1. ## Irrationality

Question:
For irrational numbers x,y show that x^y is not necessarily irrational.

How would I go about this question? I thought about proof by contradiction but don't think it will work because x^y could also be irrational. Do I just find a counter-example?

2. Originally Posted by Gusbob
Do I just find a counter-example?
This seems to be a convenient way to go about answering the question.

Solving $\displaystyle x^{\sqrt{2}} = 2$ for x:

$\displaystyle x = 2^{\frac{1}{\sqrt{2}}} = 2^{\frac{\sqrt{2}}{2}} = \sqrt{2^{\sqrt{2}}}$

Now you just have to show that $\displaystyle \sqrt{2^{\sqrt{2}}}$ is irrational.

3. Originally Posted by Gusbob
Question:
For irrational numbers x,y show that x^y is not necessarily irrational.

How would I go about this question? I thought about proof by contradiction but don't think it will work because x^y could also be irrational. Do I just find a counter-example?
I'm not entirely sure what you're entitle to assume.
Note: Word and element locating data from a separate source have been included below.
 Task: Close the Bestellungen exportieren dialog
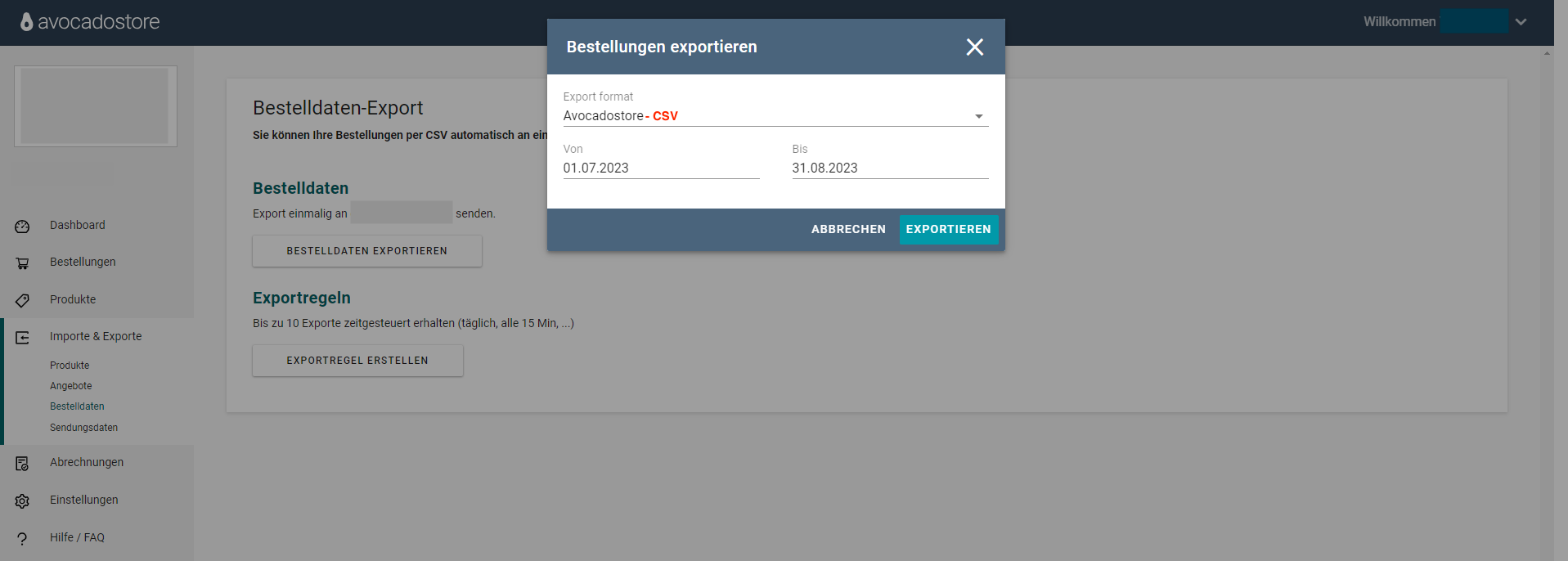[x=975, y=47]
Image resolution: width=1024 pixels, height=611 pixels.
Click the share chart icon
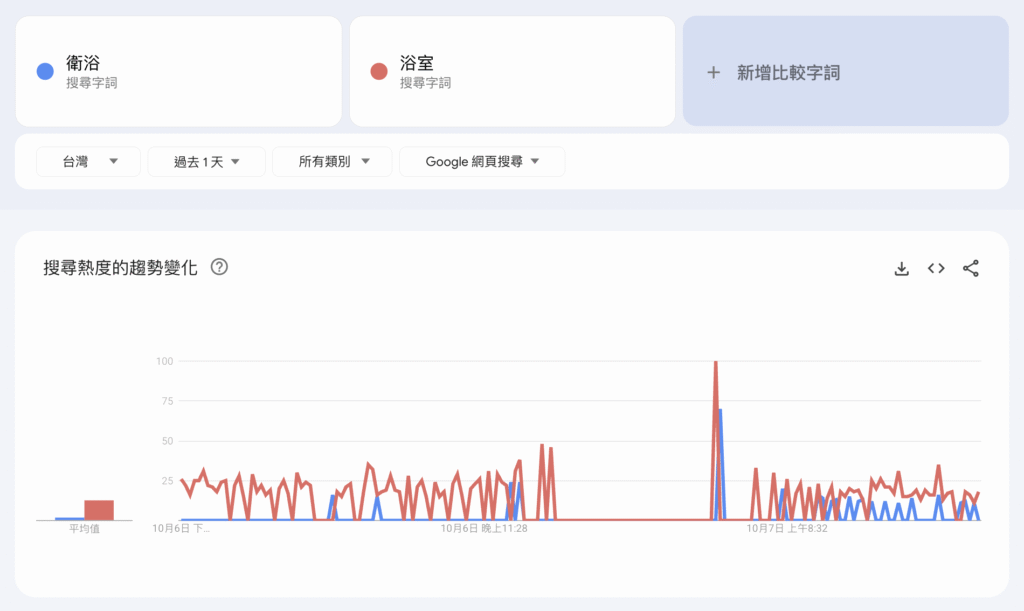tap(970, 268)
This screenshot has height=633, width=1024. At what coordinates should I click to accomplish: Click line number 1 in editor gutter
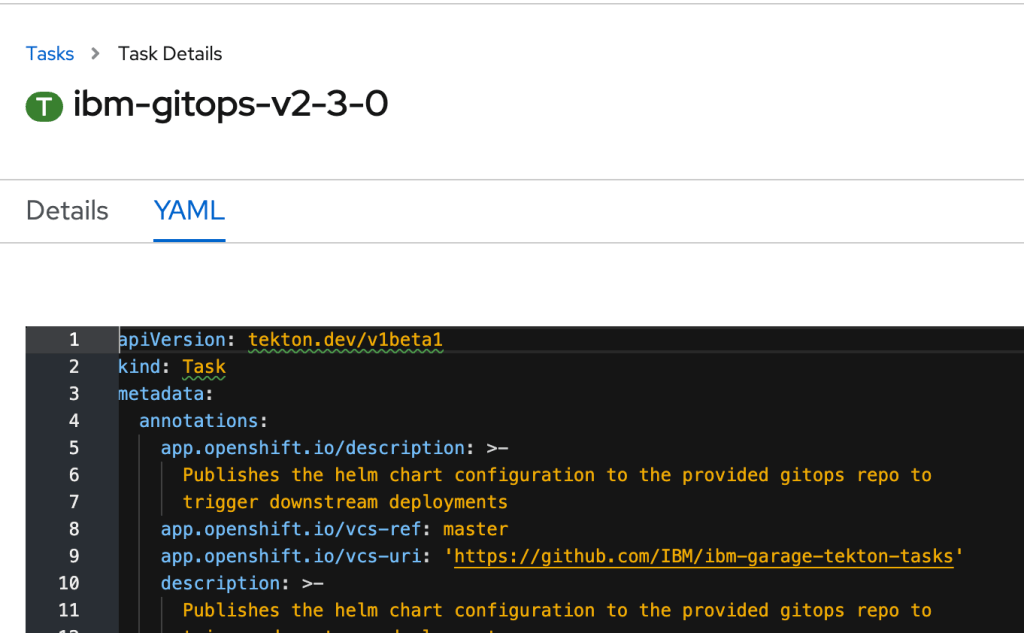(x=73, y=340)

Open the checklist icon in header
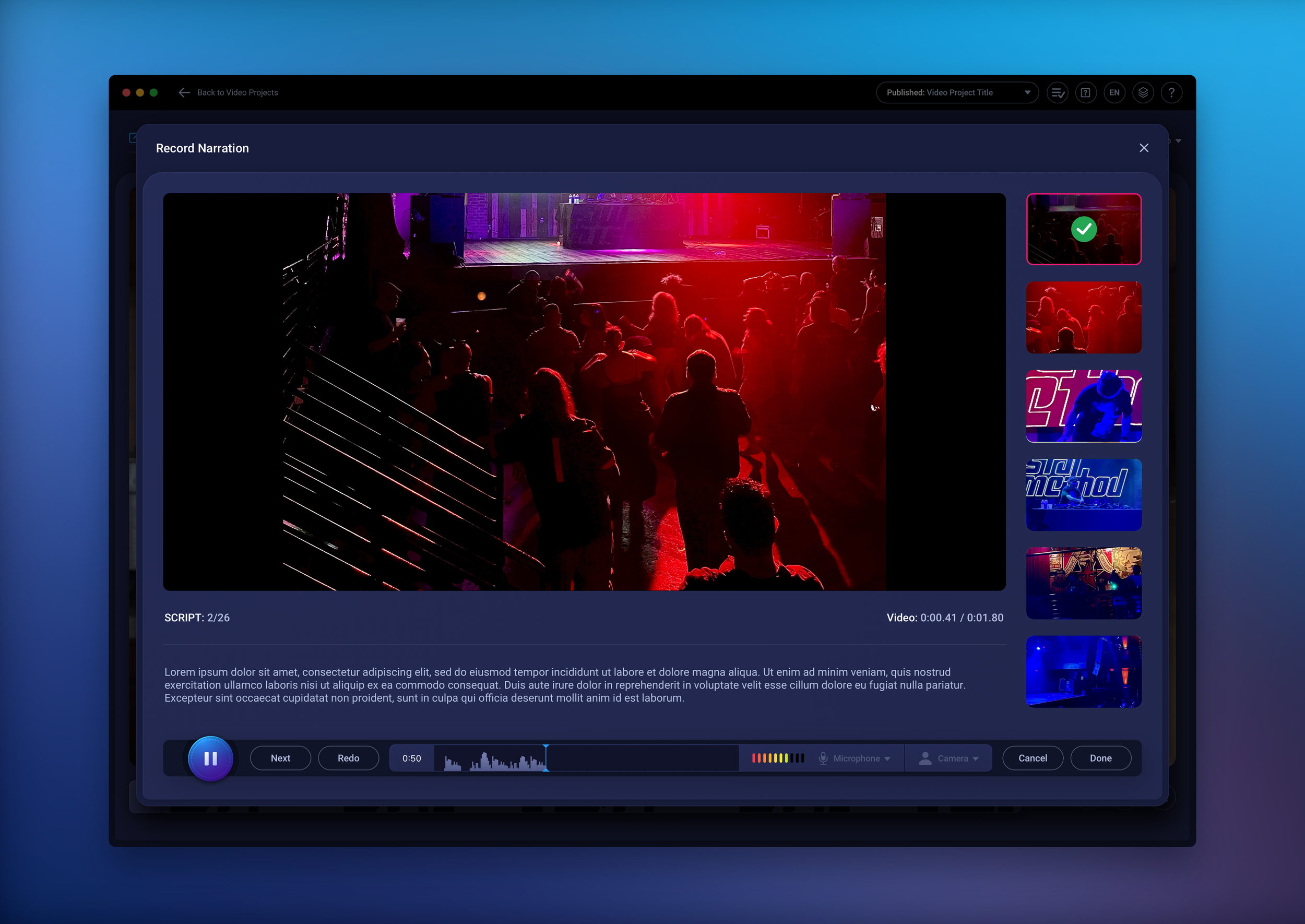pyautogui.click(x=1058, y=93)
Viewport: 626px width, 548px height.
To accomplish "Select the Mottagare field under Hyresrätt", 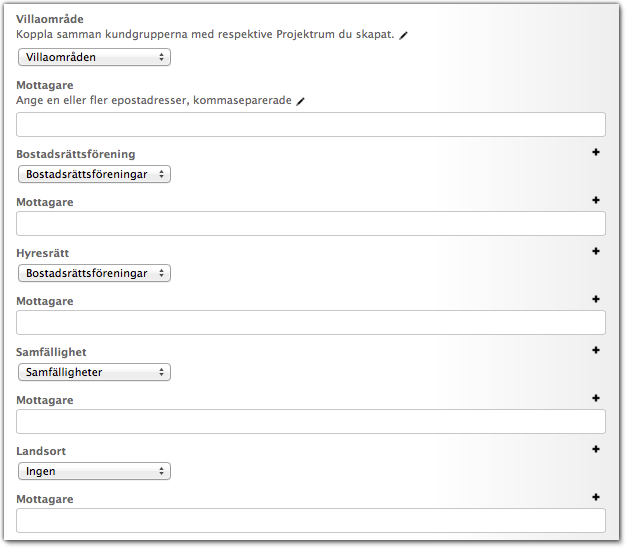I will 311,322.
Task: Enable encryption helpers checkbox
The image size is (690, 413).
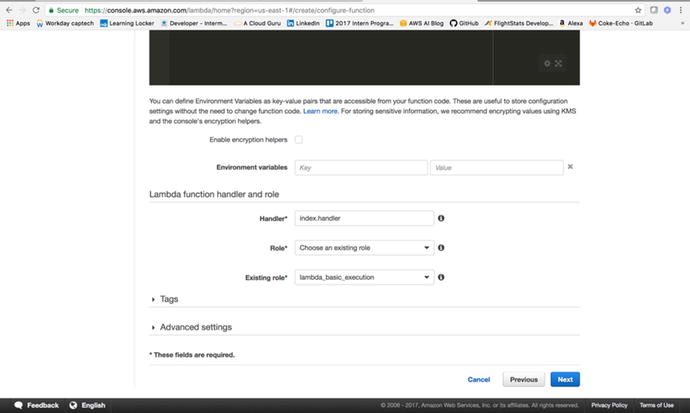Action: pyautogui.click(x=298, y=140)
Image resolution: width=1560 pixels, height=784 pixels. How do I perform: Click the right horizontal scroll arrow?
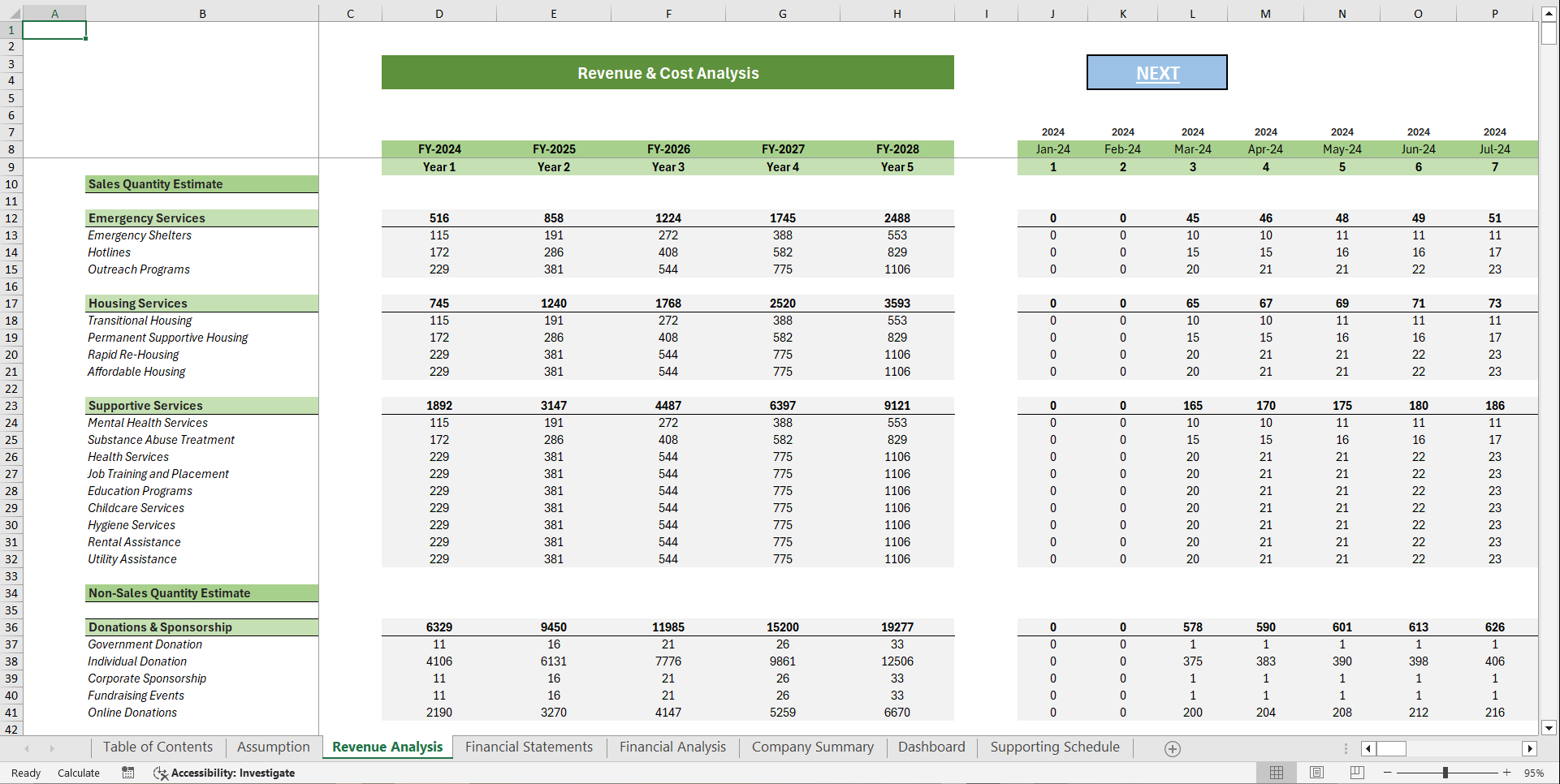1532,748
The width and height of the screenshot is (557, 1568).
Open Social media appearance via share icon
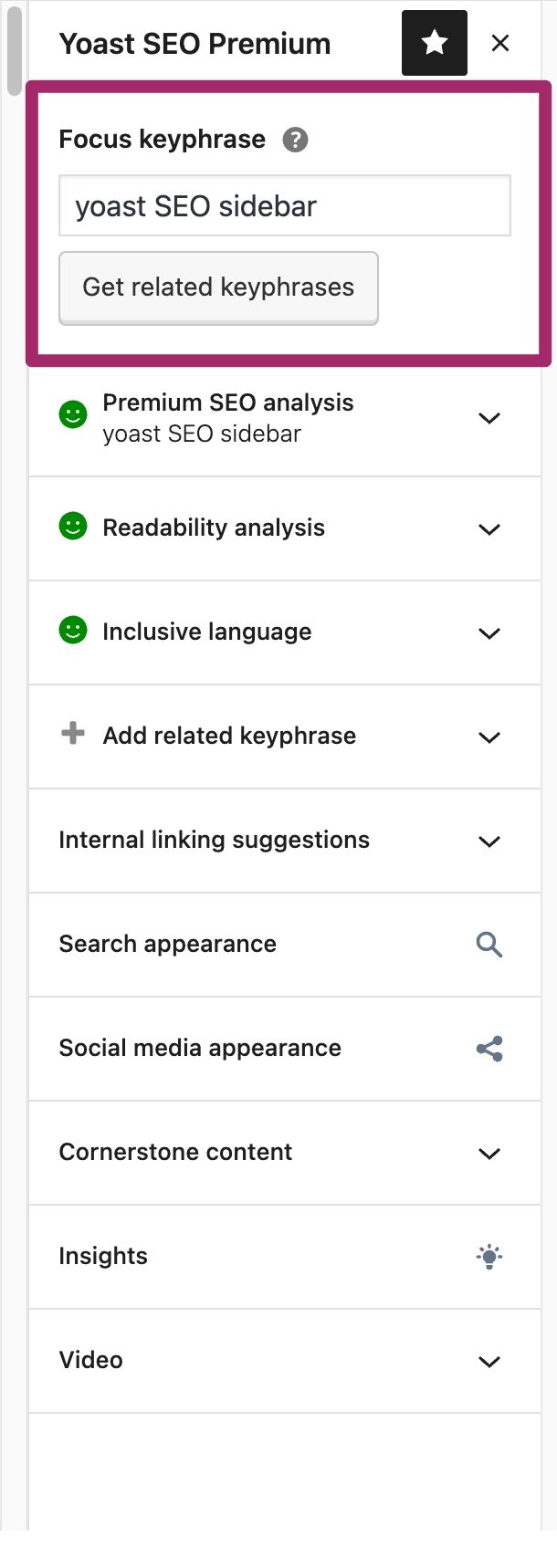489,1050
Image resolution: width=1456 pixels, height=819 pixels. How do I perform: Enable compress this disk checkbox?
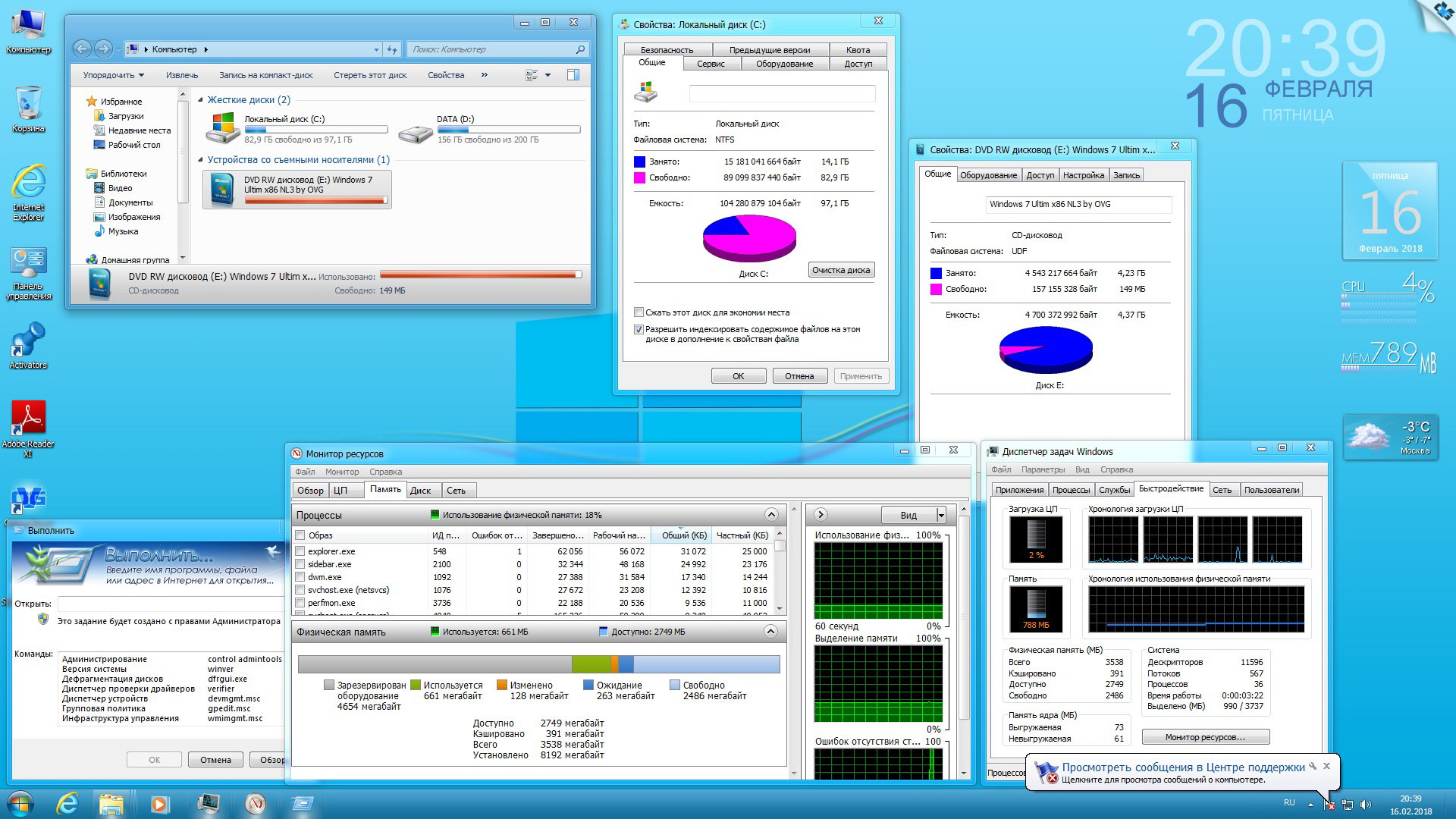[x=639, y=312]
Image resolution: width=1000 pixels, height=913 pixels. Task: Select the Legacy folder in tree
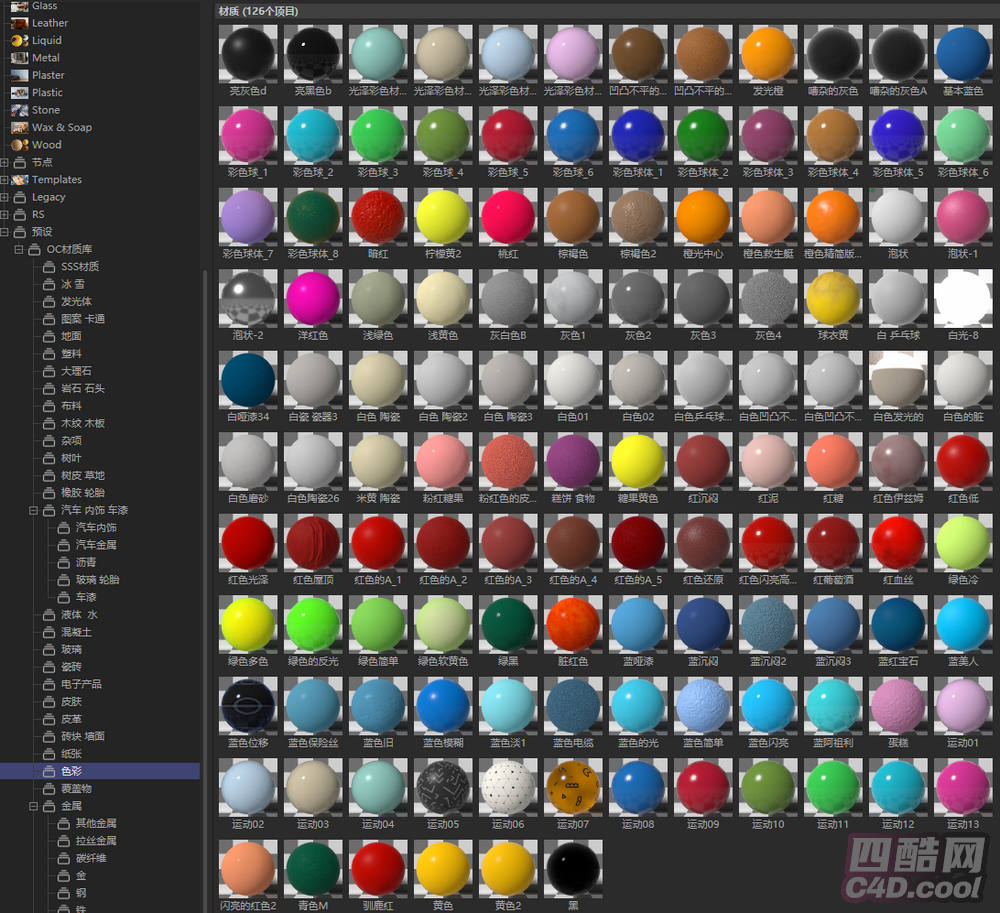point(48,197)
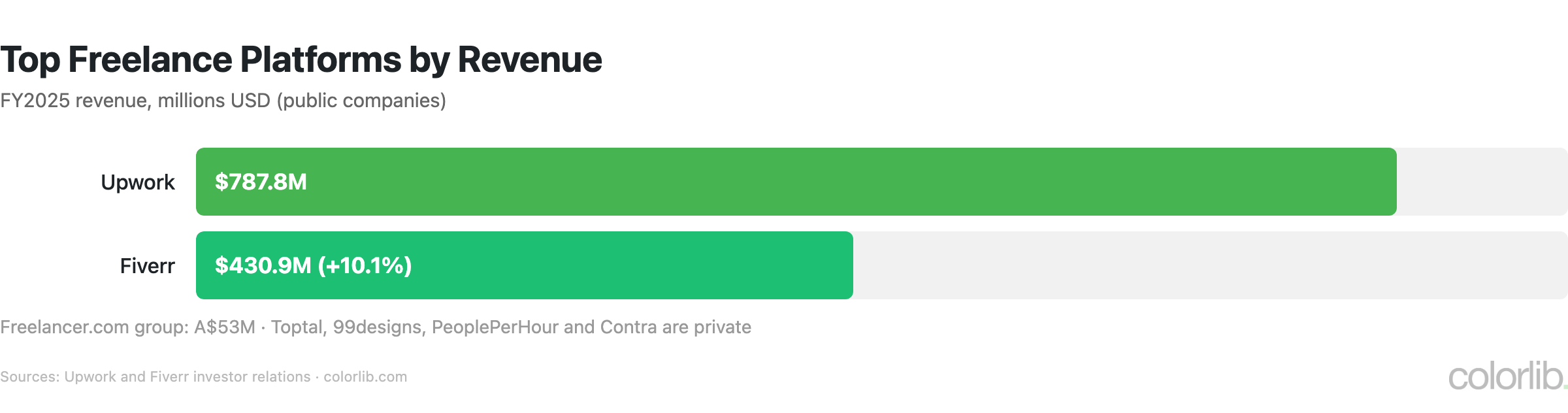Click the Top Freelance Platforms by Revenue title
Screen dimensions: 1568x413
(x=301, y=59)
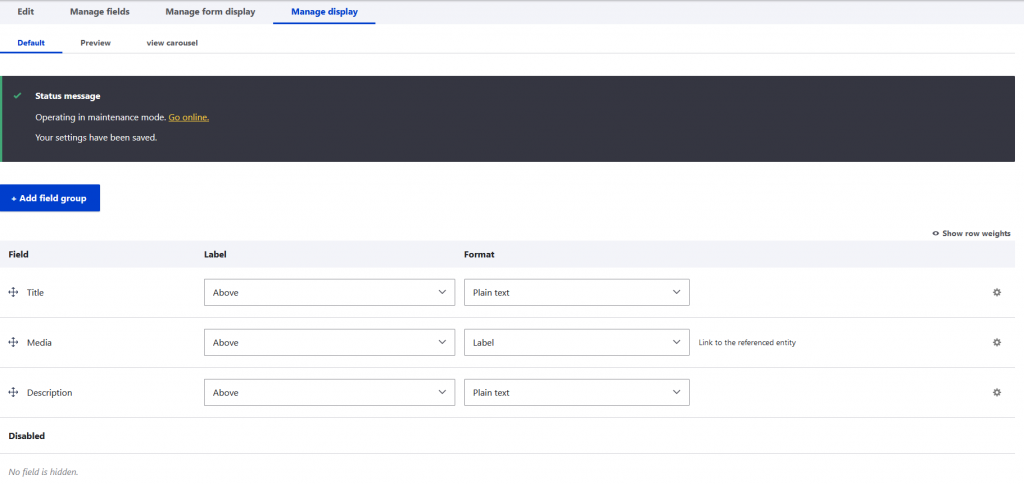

Easies example $\displaystyle 2=e^{\ln(2)}$

4. Statement : For irrational numbers x,y show that x^y is not necessarily irrational.

This statement is equivalent to disproving the statement : For irrational numbers x,y show that x^y is necessarily irrational.

Therefore, one counter-example (such as the one given by Drexel) is enough to disprove the latter, and thus to prove the original statement.